Segment Start: PROVIDED INFORMATION

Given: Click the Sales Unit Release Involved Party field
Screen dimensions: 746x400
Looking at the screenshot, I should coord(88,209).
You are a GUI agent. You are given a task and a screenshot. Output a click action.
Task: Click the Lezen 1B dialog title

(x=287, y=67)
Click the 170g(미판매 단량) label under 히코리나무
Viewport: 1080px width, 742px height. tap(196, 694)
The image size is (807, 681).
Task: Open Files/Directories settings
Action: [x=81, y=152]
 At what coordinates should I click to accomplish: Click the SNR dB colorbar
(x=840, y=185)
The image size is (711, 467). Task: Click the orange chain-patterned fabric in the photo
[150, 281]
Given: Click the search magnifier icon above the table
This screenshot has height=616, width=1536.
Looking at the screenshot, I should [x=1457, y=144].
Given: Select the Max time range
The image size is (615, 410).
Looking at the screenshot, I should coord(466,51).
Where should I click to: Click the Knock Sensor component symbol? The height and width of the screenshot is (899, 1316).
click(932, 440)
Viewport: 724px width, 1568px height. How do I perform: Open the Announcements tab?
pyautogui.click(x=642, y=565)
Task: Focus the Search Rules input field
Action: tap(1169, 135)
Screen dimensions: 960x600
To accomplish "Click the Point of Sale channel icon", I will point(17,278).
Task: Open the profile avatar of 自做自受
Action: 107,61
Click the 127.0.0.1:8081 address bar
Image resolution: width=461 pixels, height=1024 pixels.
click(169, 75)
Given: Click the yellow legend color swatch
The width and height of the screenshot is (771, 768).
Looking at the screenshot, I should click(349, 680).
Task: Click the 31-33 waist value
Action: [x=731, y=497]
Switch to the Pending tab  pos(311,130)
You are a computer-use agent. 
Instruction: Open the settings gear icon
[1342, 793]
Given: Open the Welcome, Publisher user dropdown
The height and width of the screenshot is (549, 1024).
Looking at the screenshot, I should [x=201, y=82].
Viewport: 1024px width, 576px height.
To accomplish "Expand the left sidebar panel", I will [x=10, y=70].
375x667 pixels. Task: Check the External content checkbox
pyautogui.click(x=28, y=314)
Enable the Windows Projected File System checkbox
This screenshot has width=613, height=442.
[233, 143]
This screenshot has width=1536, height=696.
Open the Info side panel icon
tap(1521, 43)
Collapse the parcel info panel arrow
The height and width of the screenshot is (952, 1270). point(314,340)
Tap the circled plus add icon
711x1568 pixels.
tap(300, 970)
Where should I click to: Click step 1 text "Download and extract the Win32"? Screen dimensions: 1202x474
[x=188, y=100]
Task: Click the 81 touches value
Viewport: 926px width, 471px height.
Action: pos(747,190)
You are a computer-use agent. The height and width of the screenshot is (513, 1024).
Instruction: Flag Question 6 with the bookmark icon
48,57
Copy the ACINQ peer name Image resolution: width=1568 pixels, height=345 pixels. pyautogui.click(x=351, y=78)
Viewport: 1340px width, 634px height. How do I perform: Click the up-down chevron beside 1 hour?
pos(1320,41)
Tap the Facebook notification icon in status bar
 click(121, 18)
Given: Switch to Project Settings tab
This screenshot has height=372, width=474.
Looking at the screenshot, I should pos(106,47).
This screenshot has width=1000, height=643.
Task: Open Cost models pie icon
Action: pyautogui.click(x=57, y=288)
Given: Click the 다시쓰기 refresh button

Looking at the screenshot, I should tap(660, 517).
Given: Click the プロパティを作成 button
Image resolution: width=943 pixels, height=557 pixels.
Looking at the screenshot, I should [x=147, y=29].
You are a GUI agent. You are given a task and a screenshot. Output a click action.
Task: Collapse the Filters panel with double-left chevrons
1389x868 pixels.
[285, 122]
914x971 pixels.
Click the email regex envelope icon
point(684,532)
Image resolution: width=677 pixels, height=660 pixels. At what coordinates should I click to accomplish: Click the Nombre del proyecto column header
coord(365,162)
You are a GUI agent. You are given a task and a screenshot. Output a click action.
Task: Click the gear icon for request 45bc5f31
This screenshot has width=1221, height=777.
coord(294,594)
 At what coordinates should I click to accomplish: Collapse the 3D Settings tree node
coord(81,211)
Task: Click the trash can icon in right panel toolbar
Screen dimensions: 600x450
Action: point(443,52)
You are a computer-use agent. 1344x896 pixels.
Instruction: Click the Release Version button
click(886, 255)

Segment End: PROVIDED INFORMATION

Transcribe only the lines from the beginning of the entries to the line with "Given: Click the yellow legend color swatch", inclusive, exactly as written.

Given: Click the Sales Unit Release Involved Party field
Screen dimensions: 746x400
Looking at the screenshot, I should coord(88,209).
You are a GUI agent. You are given a task and a screenshot. Output a click action.
Task: Click the Lezen 1B dialog title

(x=287, y=67)
Click the 170g(미판매 단량) label under 히코리나무
Viewport: 1080px width, 742px height. tap(196, 694)
The image size is (807, 681).
Task: Open Files/Directories settings
Action: [x=81, y=152]
 At what coordinates should I click to accomplish: Click the SNR dB colorbar
(x=840, y=185)
The image size is (711, 467). Task: Click the orange chain-patterned fabric in the photo
[150, 281]
Given: Click the search magnifier icon above the table
This screenshot has height=616, width=1536.
Looking at the screenshot, I should [x=1457, y=144].
Given: Select the Max time range
The image size is (615, 410).
Looking at the screenshot, I should coord(466,51).
Where should I click to: Click the Knock Sensor component symbol? The height and width of the screenshot is (899, 1316).
click(932, 440)
Viewport: 724px width, 1568px height. How do I perform: Open the Announcements tab?
pyautogui.click(x=642, y=565)
Task: Focus the Search Rules input field
Action: tap(1169, 135)
Screen dimensions: 960x600
To accomplish "Click the Point of Sale channel icon", I will point(17,278).
Task: Open the profile avatar of 自做自受
Action: 107,61
Click the 127.0.0.1:8081 address bar
Image resolution: width=461 pixels, height=1024 pixels.
click(169, 75)
Given: Click the yellow legend color swatch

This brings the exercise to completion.